======== Data listing ========
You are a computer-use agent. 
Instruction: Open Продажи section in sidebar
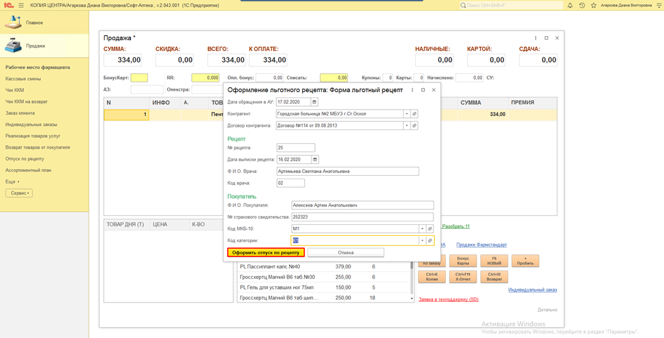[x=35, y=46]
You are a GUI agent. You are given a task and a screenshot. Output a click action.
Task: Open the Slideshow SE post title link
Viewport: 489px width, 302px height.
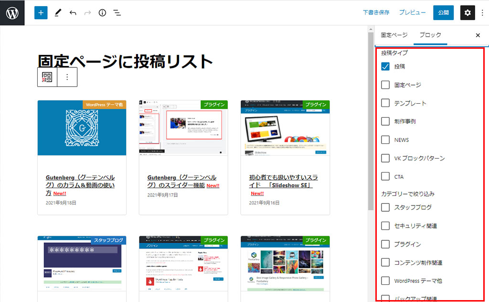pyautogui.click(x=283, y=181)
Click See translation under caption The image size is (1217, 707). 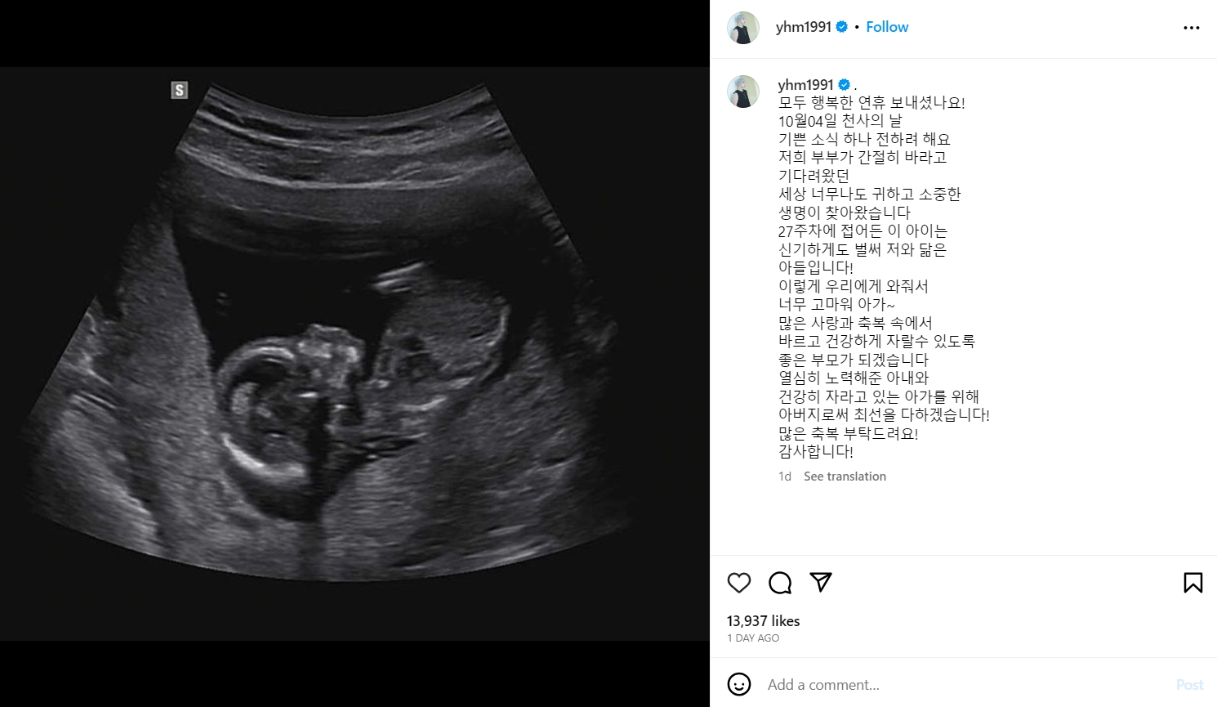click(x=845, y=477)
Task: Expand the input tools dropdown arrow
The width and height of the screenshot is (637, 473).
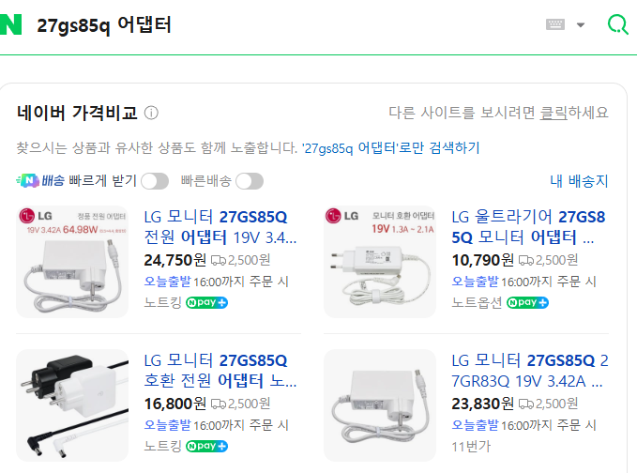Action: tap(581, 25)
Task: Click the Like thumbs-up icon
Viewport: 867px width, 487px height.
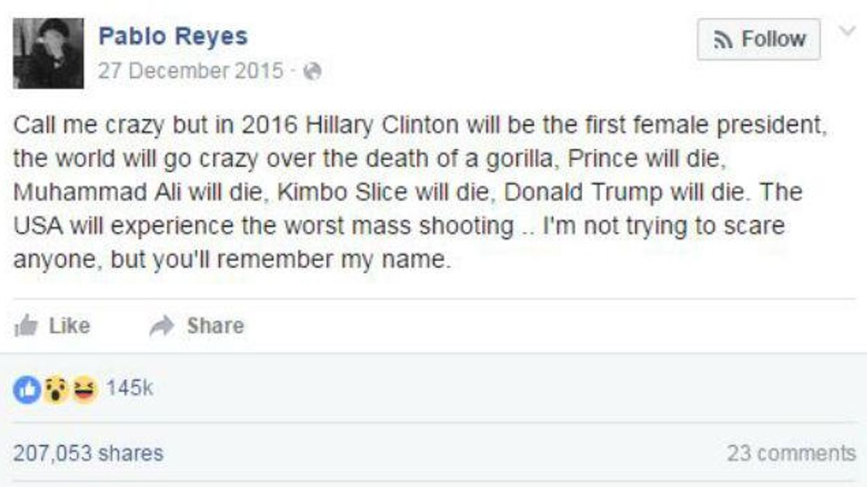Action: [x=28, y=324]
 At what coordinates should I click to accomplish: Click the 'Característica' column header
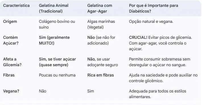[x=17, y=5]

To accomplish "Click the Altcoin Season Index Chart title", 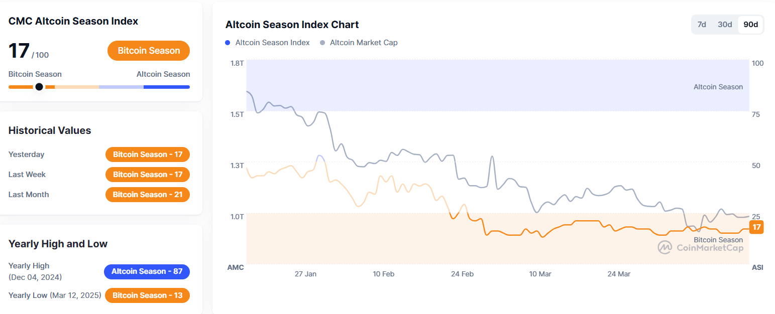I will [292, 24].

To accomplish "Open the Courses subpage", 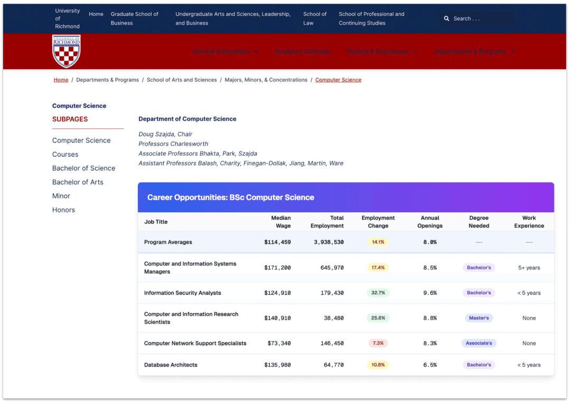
========
→ Instructions for the task:
Wherever the word "agent" turns up in the records, copy out the line it is on.

→ The completed task:
You are a computer-use agent. 
You are a GUI agent. You are given a task and a screenshot. Output a click action.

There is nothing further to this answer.